Electron and magnetic instabilities in Betts lattices with next nearest neighbors: exact results

The spontaneous phase transitions and quantum critical points in the repulsive ($U>$0) Hubbard model with nearest and next nearest neighbor coupling ($t_{nnn}$), accompanied by (local) charge and spin density inhomogeneities, are studied by exact diagonalization of isotropic Betts cells (8- and 10-site squares) with periodic boundary conditions.
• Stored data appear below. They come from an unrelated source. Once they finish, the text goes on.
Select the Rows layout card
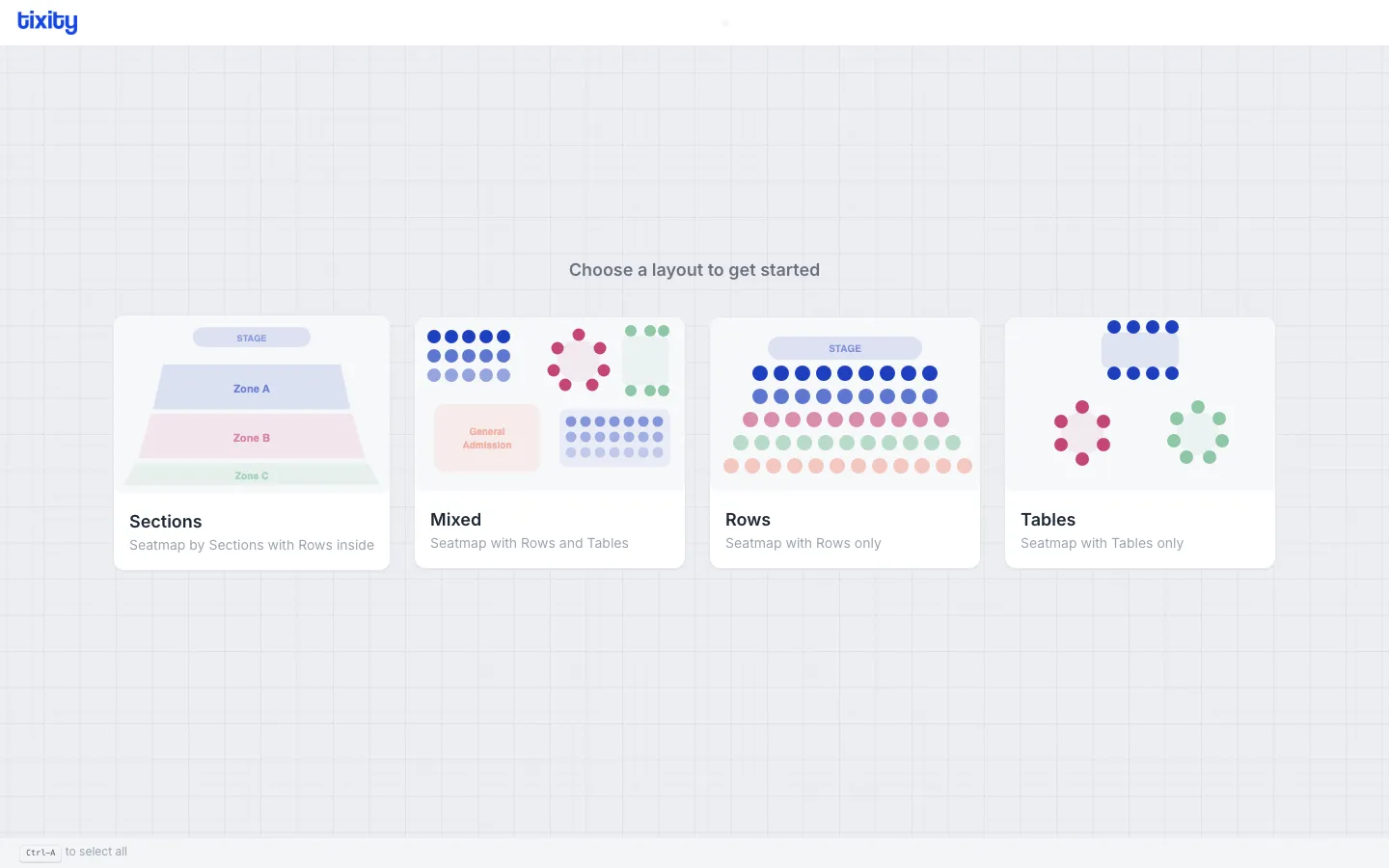Viewport: 1389px width, 868px height. (x=844, y=442)
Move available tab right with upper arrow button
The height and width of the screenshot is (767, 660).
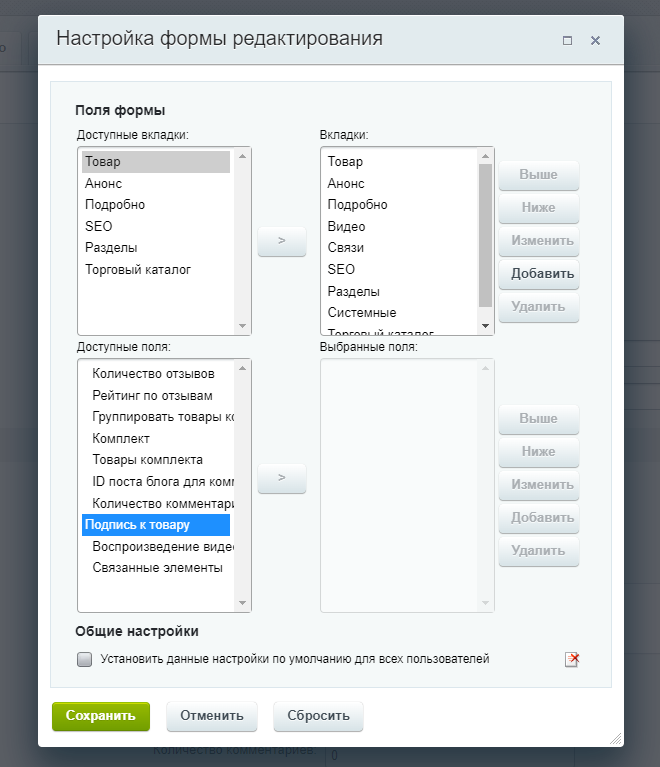coord(281,241)
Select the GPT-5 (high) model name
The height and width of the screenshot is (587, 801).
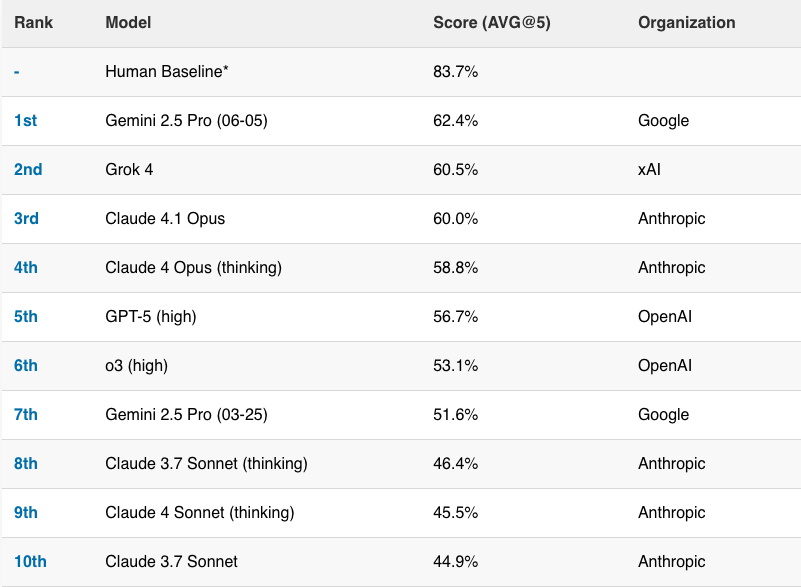pyautogui.click(x=151, y=317)
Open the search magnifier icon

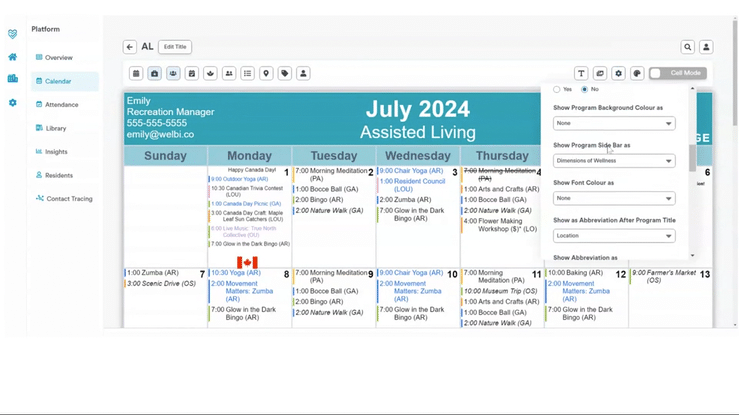click(x=688, y=47)
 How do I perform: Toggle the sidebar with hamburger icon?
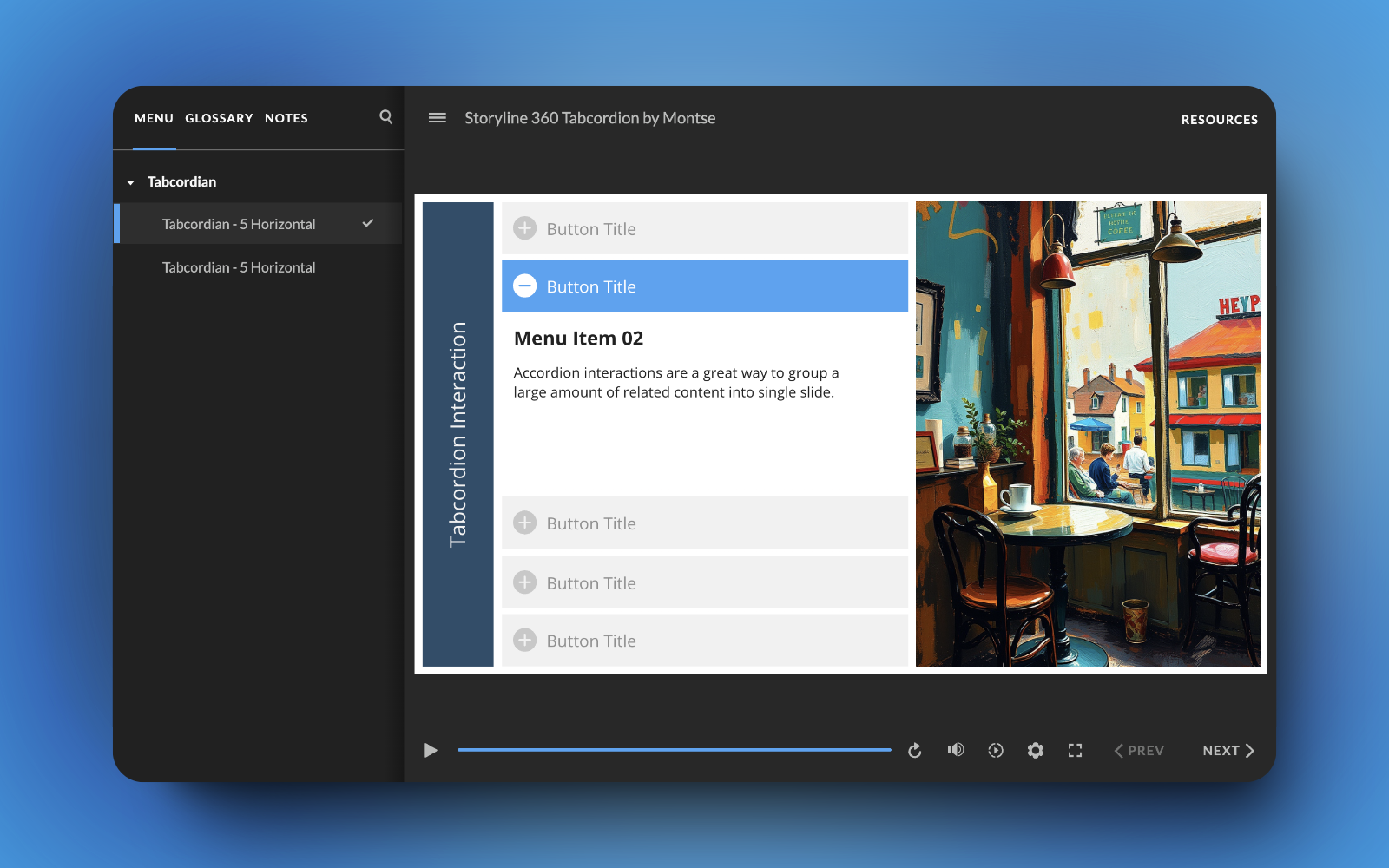[438, 118]
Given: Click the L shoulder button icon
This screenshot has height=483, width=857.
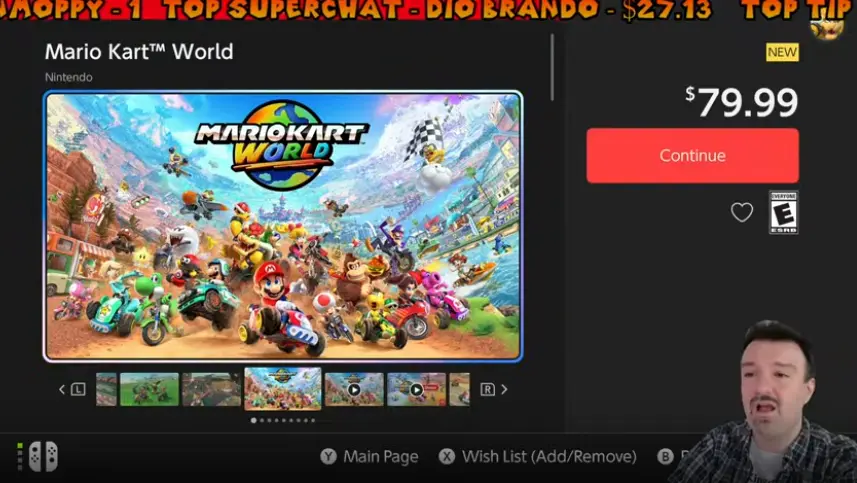Looking at the screenshot, I should pos(78,390).
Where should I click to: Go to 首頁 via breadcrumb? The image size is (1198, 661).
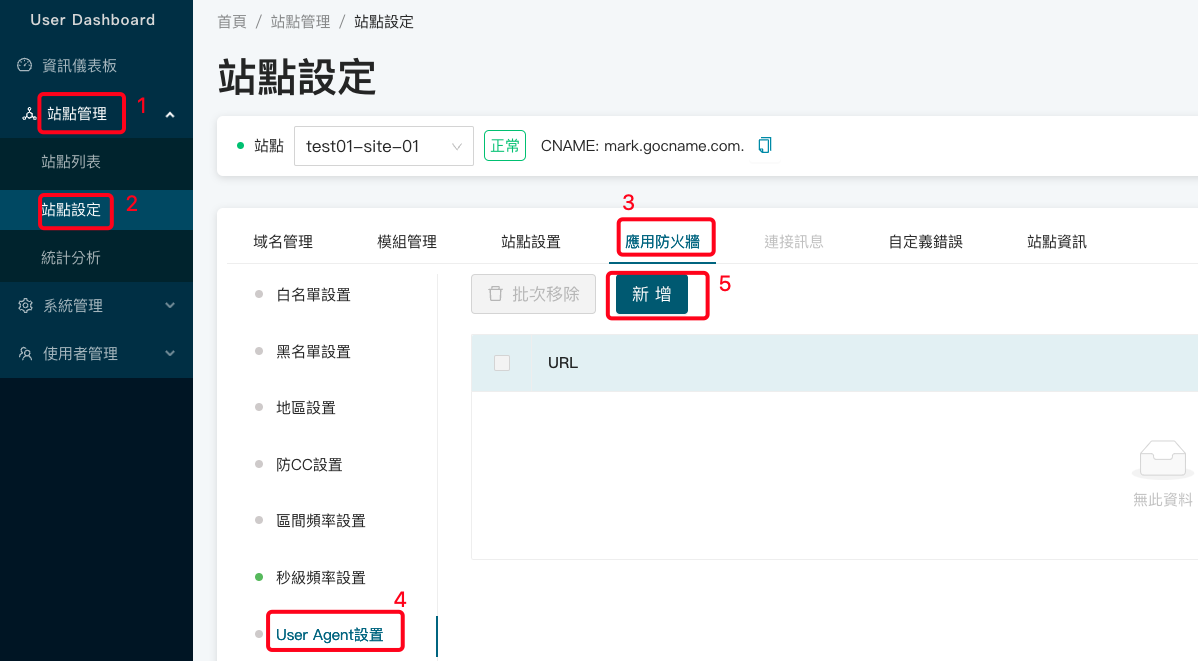coord(231,22)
The first order phase separation instabilities are found by monitoring charge and spin gaps under the variation of electron density (doping) and magnetic field in a wide range of interaction strength $U$ and t$_{nnn}$. The coupled opposite spins and paired charge of electrons (holes), complied with Bose-Einstein statistics at zero temperature and moderate $U$, suggests full Bose condensation and coherent pairing of electrons in real space with equal gaps (similar to the unique BCS quasiparticle gap). However, a separate pairing of charge and spin degrees at distinct condensation temperatures offers a new route to superconductivity different from the BCS scenario. The conditions for spin liquid, unsaturated and saturated Nagaoka-like ferromagnetism due to spin-charge separation at large $U$ values are also established. The criteria for enhanced coherent electron pairing and saturated ferromagnetism driven by $t_{nnn}$ are considered.